School Solutions

Using Local Business to Bolster School Safety
By Bob Otter/School Administrator, March 2020




Last Nov. 13
,  Saugus High School choir teacher Katie Holt probably never thought she would use the bleeding control training she was provided or the bleeding control kit in her California classroom. The next day, Holt used both. As a result, she is the only reason one of her students is still alive today.

We don’t want to think, much less talk, about the threat of violence in our schools, but lockdown drills are commonplace, and staff are going through much more emergency response training than they ever did. 

I am the founder and CEO of citizenAID, but I am also a fire captain and have been in the fire and emergency medical services for 25 years. While wearing that hat, I spend a great deal of time training in our local schools. We practice integrated response with our law enforcement partners, we familiarize ourselves with every inch of school grounds and we practice for the day we hope will never come. 

Hardening of infrastructure is where most of the attention on school security is directed today. While it is vitally important to keep out bad people, just as much focus needs to address the question, what if we can’t? So many gun-related incidents in schools are being carried out by students themselves, which means we need to focus on preparedness from the inside-out not just the outside-in.  

Emergency Aid 
At citizenAID, we developed a training program and bleeding control first aid kits so staff have the skills and equipment to act in the seconds and minutes after someone is seriously wounded to save his or her life, just as Katie Holt did.

We know paramedics arrive at a scene within minutes but their response can be even longer when the scene first must be secured by police. Data from recent events show that securing a site takes from 20 to 60 minutes. We know if left untreated, someone with a severed artery can die in less than four minutes. You have less than four minutes to save a life.

Our goal is to get this vital information into the hands of 300 million Americans. We are doing that through our free app, which walks you through the steps needed to save a life, and our online training program. Our goal is to train one million teachers for free and our public treatment kits, which have the equipment and step-by-step instructions needed to stop life-threatening bleeding. 

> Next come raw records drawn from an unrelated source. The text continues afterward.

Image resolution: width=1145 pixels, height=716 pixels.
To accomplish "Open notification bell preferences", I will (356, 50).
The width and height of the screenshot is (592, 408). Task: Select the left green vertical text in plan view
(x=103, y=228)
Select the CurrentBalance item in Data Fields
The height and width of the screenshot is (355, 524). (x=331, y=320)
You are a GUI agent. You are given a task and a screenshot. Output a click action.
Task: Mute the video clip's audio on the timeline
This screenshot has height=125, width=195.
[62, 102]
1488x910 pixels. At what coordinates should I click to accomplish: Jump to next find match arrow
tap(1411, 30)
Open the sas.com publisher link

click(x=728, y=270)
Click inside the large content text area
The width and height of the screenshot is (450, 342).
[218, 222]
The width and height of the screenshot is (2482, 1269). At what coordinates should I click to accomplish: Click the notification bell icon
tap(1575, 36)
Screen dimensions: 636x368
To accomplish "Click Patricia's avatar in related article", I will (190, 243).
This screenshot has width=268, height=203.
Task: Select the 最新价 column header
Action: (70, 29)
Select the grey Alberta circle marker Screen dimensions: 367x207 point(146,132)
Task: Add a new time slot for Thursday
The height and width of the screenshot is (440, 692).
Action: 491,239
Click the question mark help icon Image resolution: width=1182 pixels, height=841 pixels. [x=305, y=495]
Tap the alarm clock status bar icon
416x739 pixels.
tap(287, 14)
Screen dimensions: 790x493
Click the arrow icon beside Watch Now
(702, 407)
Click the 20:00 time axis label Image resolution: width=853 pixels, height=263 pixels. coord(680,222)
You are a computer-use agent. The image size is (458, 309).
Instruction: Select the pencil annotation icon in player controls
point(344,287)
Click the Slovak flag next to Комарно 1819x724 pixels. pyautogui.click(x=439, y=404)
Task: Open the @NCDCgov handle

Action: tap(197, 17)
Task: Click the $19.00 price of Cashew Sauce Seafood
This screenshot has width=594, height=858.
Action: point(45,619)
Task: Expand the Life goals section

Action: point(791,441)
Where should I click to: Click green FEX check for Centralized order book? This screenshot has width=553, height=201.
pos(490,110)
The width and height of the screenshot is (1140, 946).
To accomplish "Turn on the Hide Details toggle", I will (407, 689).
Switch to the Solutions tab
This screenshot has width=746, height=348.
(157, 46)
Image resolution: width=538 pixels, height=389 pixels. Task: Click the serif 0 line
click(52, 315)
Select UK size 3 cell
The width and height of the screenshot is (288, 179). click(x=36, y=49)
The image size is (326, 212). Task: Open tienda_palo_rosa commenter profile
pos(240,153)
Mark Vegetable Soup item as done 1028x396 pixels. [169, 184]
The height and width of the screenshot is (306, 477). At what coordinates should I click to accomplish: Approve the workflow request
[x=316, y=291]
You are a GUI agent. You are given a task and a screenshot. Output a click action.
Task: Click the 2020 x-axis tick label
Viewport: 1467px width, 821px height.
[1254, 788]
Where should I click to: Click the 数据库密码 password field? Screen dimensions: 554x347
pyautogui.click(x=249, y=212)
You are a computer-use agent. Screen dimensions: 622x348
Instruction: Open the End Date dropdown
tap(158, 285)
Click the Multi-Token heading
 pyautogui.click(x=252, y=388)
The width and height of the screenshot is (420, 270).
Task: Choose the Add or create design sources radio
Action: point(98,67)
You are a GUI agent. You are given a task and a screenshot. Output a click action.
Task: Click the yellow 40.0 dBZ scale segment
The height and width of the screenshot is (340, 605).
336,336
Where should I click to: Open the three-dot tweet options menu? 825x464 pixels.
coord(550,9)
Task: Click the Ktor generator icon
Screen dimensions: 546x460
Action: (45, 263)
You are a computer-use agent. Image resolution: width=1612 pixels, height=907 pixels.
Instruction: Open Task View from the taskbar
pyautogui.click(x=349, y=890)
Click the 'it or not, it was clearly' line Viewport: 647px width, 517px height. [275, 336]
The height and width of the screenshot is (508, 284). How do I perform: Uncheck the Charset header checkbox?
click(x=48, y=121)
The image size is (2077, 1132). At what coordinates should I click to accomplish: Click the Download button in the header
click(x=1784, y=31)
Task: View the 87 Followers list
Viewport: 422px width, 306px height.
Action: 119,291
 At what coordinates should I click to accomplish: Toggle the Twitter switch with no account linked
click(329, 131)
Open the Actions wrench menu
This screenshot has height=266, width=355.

Currently, we are in more than 7,500 classrooms across the country and we have trained nearly 15,000 teachers for free.  Our business model is a matching arrangement. If, say, a local business hires citizenAID to provide emergency first aid training to 100 staff members, then a local school district can get free training for 100 teachers.     

Public-Private Sectors  
Last summer, Park National Bank Corp. joined our mission to give back to teachers by training nearly 1,000 of the company’s retail employees via our online training. This resulted in a multiplier effect: citizenAID then matched the bank’s investment by providing 1,000 trainings in local school districts at no additional cost. The bank and their community partners then donated and placed citizenAID bleeding control equipment in 20 school districts in central Ohio.  

Park National Corp. is now rolling this program out across its 11 affiliate banks to grow a footprint of giving across more communities. Rep. Troy Balderson. R-Ohio, called citizenAID “a great example of a community empowerment program that brings public and private sectors together to make a positive change.” 

Funding new programs in a school district is not easy, but when school district leaders work with local business leaders it can become a Win, Win. Businesses give back to their local schools and their employees receive safety training at the same time.